Exercise set »
1/ Decide whether each statement below agrees with the Curl biography. Answer yes or no for each, and quote the words from the biography that settle it.
(a) Curl studied under Arthur Korn before qualifying in Town Planning in 1967.
(b) Curl received his doctorate from Queen's University Belfast.
(c) Curl's first wife was a psychiatrist.
2/ Carry the Curl biography forward from its last sentence.

Text »
= James Stevens Curl =

British architectural historian (1937–2025)

James Stevens Curl, (26 March 1937 – 5 November 2025) was a British architectural historian, architect and author with an extensive range of publications to his name.

==Early life and education==
The son of George Stevens Curl (1903–1974), who worked as an inspector of agents for the Eagle Star Insurance Company, and Sarah (née McKinney), Curl was born in Belfast, Northern Ireland, on 26 March 1937. He was educated at Campbell College, Belfast, at Queen's University Belfast, and at Belfast College of Art before studying at the Oxford School of Architecture (now part of Oxford Brookes University) where he qualified in Architecture (1963) and – having studied under Arthur Korn – in Town Planning (1967). He read for his doctorate at University College London, which he received in 1981.

==Career==
Curl was Professor at the School of Architecture and Design, Ulster University, Professor Emeritus at De Montfort University, Leicester, and has been a Visiting Fellow at Peterhouse, Cambridge (1991–92, 2002). An honorary Doctor of Arts degree was conferred on him by De Montfort University in 2014 in recognition of his "distinctive contribution to the study of Architectural History" and of his "outstanding contributions to the intellectual and cultural life of the nation and the region".

==Personal life and death==
In 1960, Curl married psychiatrist Eileen Elizabeth Blackstock; they had two daughters. His second marriage, in 1993, was to Professor (Stanisława) Dorota Iwaniec. Curl died on 5 November 2025, at the age of 88.

Dataset excerpts »
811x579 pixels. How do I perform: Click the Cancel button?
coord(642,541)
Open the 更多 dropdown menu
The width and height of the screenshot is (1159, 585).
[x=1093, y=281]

Responses in order »
1/
(a) Yes: "having studied under Arthur Korn – in Town Planning (1967)"
(b) No: "He read for his doctorate at University College London, which he received in 1981."
(c) Yes: "In 1960, Curl married psychiatrist Eileen Elizabeth Blackstock"

2/
==Honours==
Curl was a Member of the Royal Irish Academy, a Fellow of the Society of Antiquaries of London, a Fellow of the Society of Antiquaries of Scotland, a Fellow of the Royal Incorporation of Architects in Scotland, a member of the Royal Institute of the Architects of Ireland, a member of the Royal Institute of British Architects, and a Liveryman of the Worshipful Company of Chartered Architects of the City of London.

In September 2017, he was awarded the President's Medal of the British Academy "for his contribution to the study of the History of Architecture in Britain and Ireland".

==Memberships==
Curl was the first Chairman of Oxford Civic Society, which was founded in 1969. He was Joint Patron of the Mausolea and Monuments Trust, President of the Friends of Southampton Old Cemetery, a Vice-President of the Friends of Kensal Green Cemetery, a member of the Art Workers' Guild, and a member of the Oxford & Cambridge Club.

==Selected works==
- "The Erosion of Oxford" (1977)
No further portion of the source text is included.